For an object to take a decision on performing what action gives the maximum profit, every action that is taken is given a value. We use the action-value function in Probability.

The value of selecting an action is defined as the resultant profit gained from performing that action from the set of all possible actions. Then we use the sample average to find the value of an action.

Exploration vs Exploitation:

Exploration allows an object to know more about every action performed. Improving the accuracy of the estimated action-values, helps an object to take better decisions in the future.

Exploitation chooses the greedy action to obtain the highest profit by exploiting the object’s current action-value estimates. But by being greedy with respect to action-value estimates, may not actually get the most profit and not produce optimal results.

When an object explores, it gets more accurate estimates of action-values. And when it exploits, it might get more profit. An object cannot do both the Exploit ad Explore phase simultaneously, and this is known as the exploration-exploitation dilemma.

Epsilon-Greedy Action Selection:

Epsilon-Greedy is a simple method to balance exploration and exploitation by choosing between exploration and exploitation randomly.
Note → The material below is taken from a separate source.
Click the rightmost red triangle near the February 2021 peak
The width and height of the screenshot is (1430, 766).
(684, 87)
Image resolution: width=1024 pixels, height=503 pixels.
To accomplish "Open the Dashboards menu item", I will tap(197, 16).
The epsilon-greedy, where epsilon refers to the probability of choosing to explore, exploits most of the time with a small chance of exploring.
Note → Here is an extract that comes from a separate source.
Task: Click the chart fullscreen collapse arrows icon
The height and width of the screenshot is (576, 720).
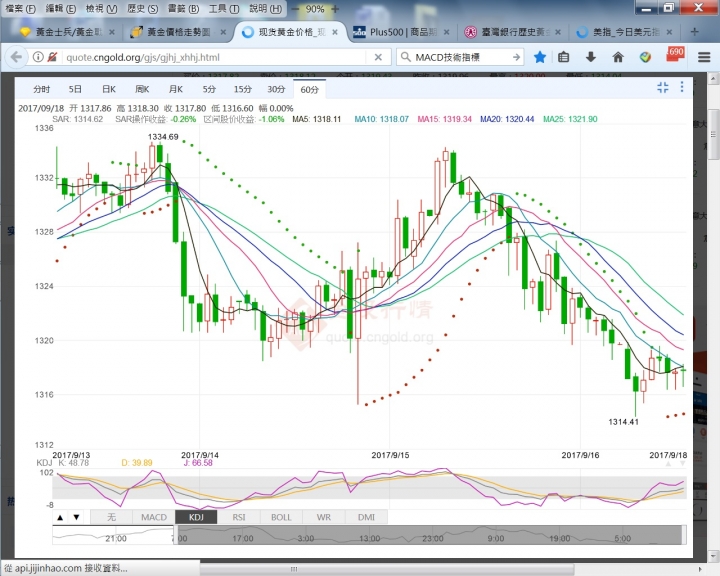Action: [x=662, y=88]
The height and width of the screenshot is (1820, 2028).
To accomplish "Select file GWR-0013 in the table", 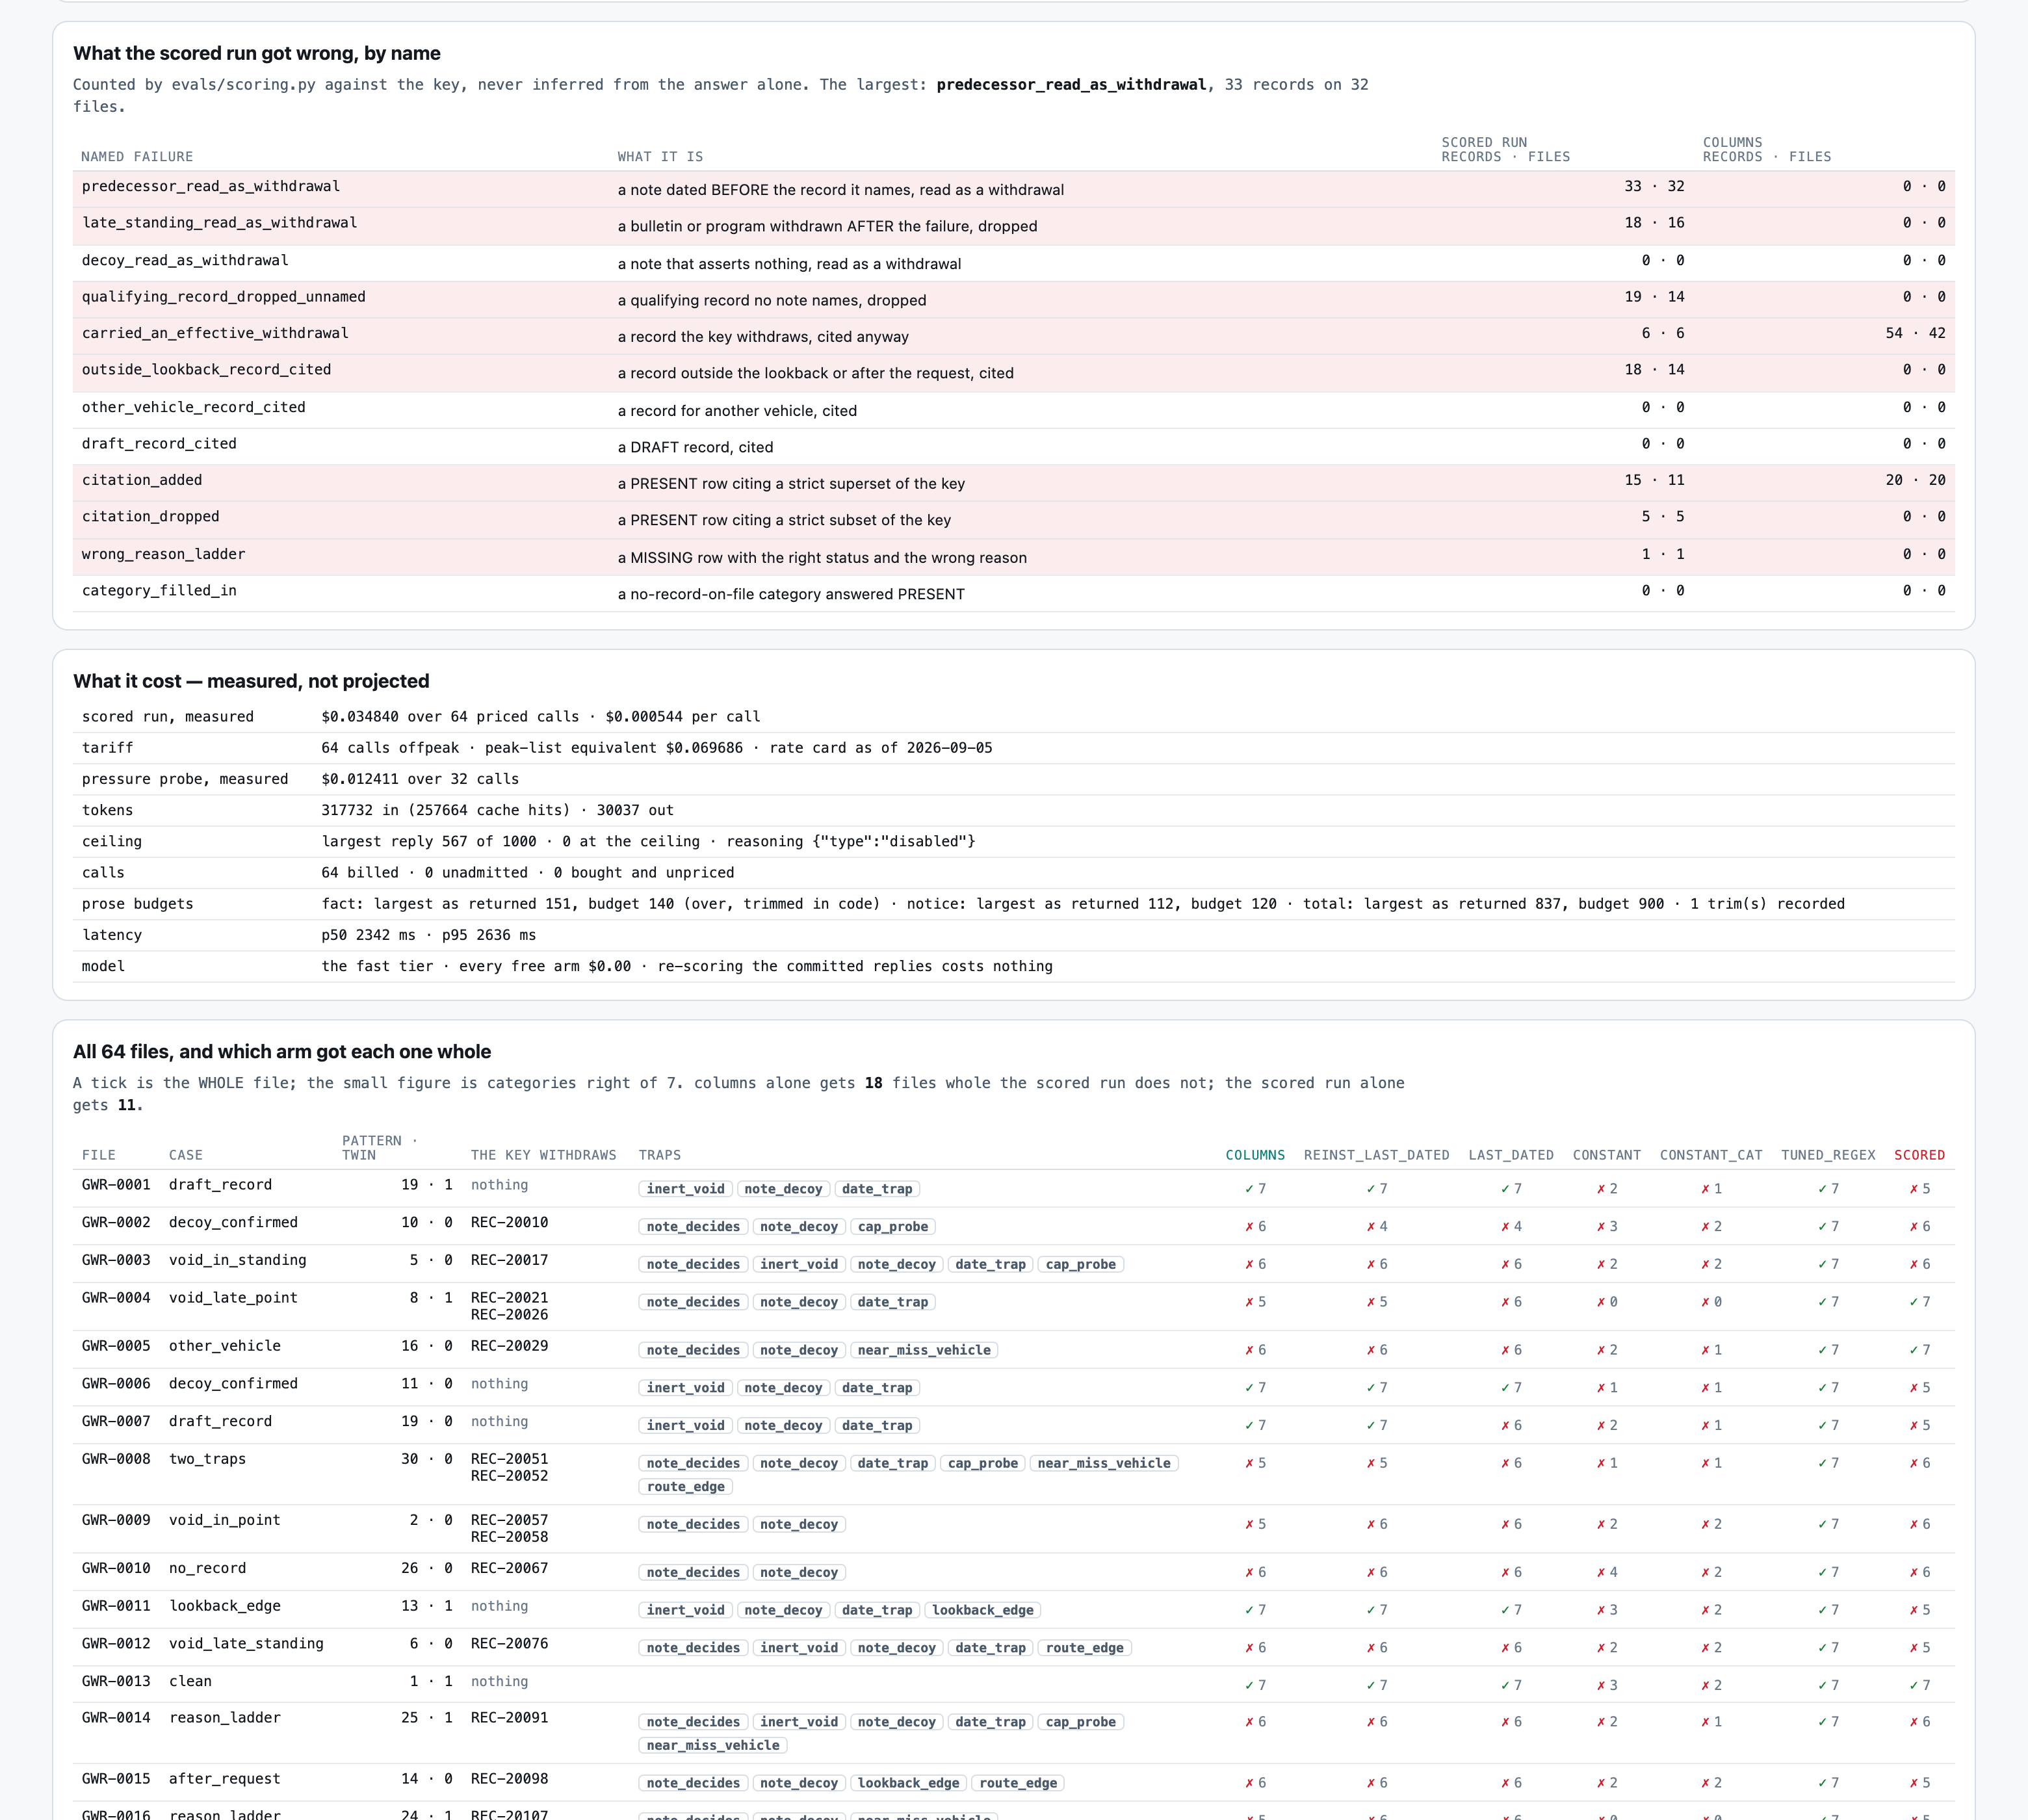I will click(x=116, y=1681).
Implementation of Epsilon-Greedy in Python

Import the libraries:

```import numpy as np
import matplotlib.pyplot as plt
import numpy as np
import matplotlib.pyplot as plt
```

Define Actions and Action-Value Estimates:

```# Define Action class
class Actions:
def __init__(self, m):
self.m = m
self.mean = 0
self.N = 0

# Choose a random action
def choose(self):
return np.random.randn() + self.m

# Update the action-value estimate
def update(self, x):
self.N += 1
self.mean = (1 - 1.0 / self.N)*self.mean + 1.0 / self.N * x
```

Creating Epsilon-Greedy Function:

```for i in range(N):
# epsilon greedy
p = np.random.random()
if p < eps:
j = np.random.choice(3)
else:
j = np.argmax([a.mean for a in actions])
x = actions[j].choose()
actions[j].update(x)
```

Visualizing the Output:

```    # for the plot
data[i] = x
cumulative_average = np.cumsum(data) / (np.arange(N) + 1)

# plot moving average ctr
plt.plot(cumulative_average)
plt.plot(np.ones(N)*m1)
plt.plot(np.ones(N)*m2)
plt.plot(np.ones(N)*m3)
plt.xscale('log')
plt.show()
```

OUTPUT:

Conclusion:

The greater the number of actions, the algorithm has more options to explore which may affect the rate of finding the best action. Through this implementation, I hope You have gained a sufficient amount of understanding about the Epsilon-Greedy Algorithm.